In his renowned Discourse on Colonialism (1950), Aime Cesaire points out that the kind of contact which was typically established when the European colonizers encountered other civilisations was not wholesome or mutually beneficial, as the Europeans rarely made any genuine effort to acknowledge the values and achievements of other cultures; instead, their focus was primarily on exploitation and material gain. Such dynamic is also evident in Peter Shaffer's play The Royal Hunt of the Sun (1964), where most of the members of the sixteenth-century Spanish expedition to Peru treat the Inca culture with hostility and disdain, or even regard some of its aspects as a threat which needs to be eliminated.

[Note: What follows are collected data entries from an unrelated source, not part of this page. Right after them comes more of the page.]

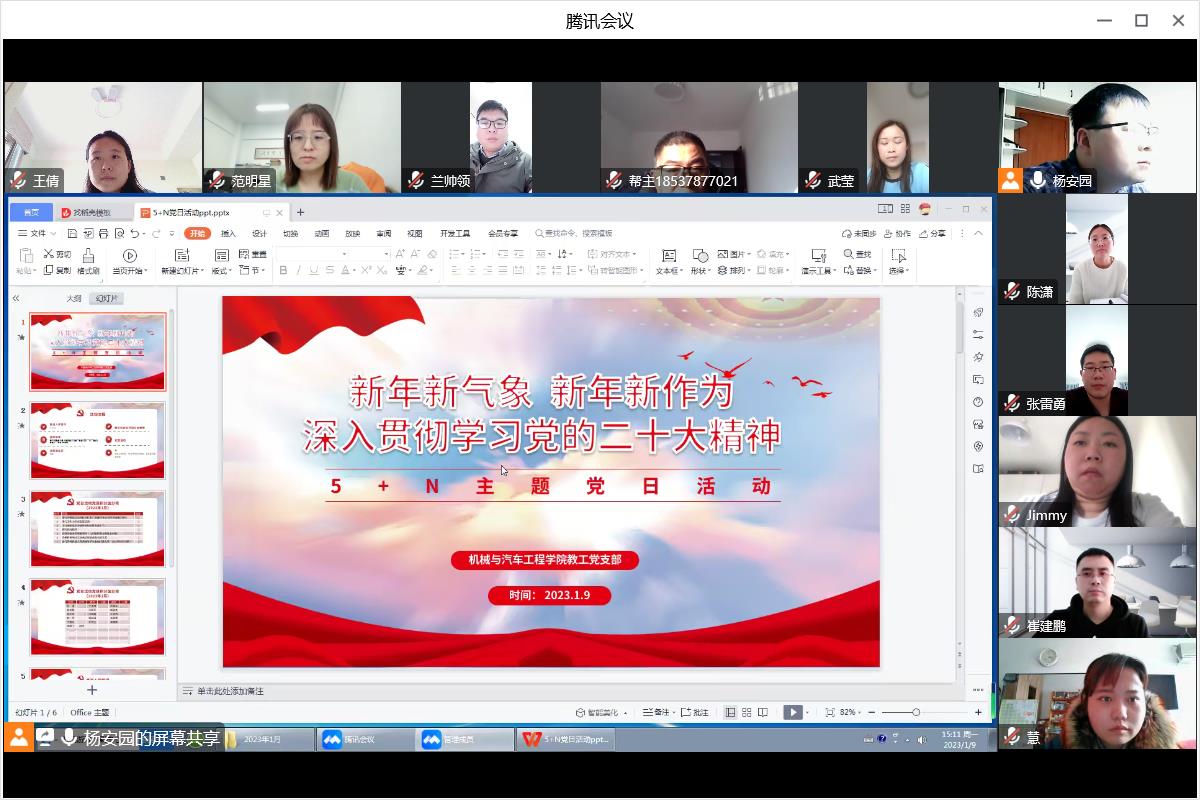Open the Picture (图片) dropdown
Image resolution: width=1200 pixels, height=800 pixels.
(x=735, y=254)
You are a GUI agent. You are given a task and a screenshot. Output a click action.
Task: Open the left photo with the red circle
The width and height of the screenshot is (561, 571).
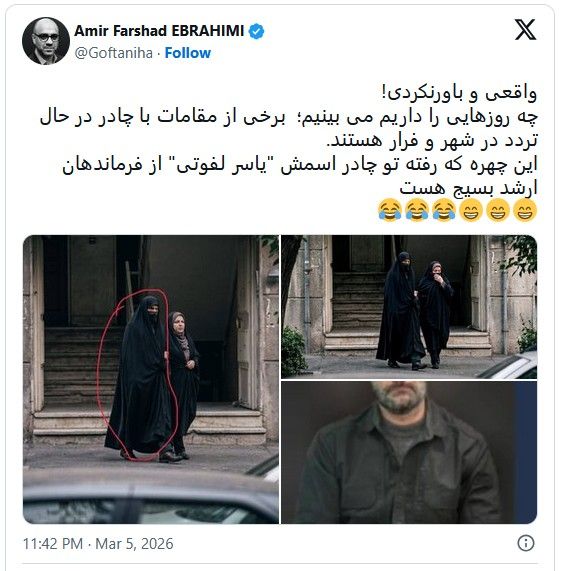point(151,379)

The exceptions to this attitude may be found at the individual level, where some attempts at recognizing the cultural values of the Other are made by the protagonist, Pizarro, and the narrator, Martin. The paper examines these attempts, but aims to demonstrate that, in the final analysis, they also fail, so that Shaffer's play as a whole conveys a message that imperialist ambitions inevitably undermine any opportunity for a beneficial cross-cultural encounter. In addition to Cesaire, other authors in the field of postcolonial and ideological criticism, such as Chinua Achebe, Salman Rushdie, Edward Said, and Roland Barthes will also be referred to.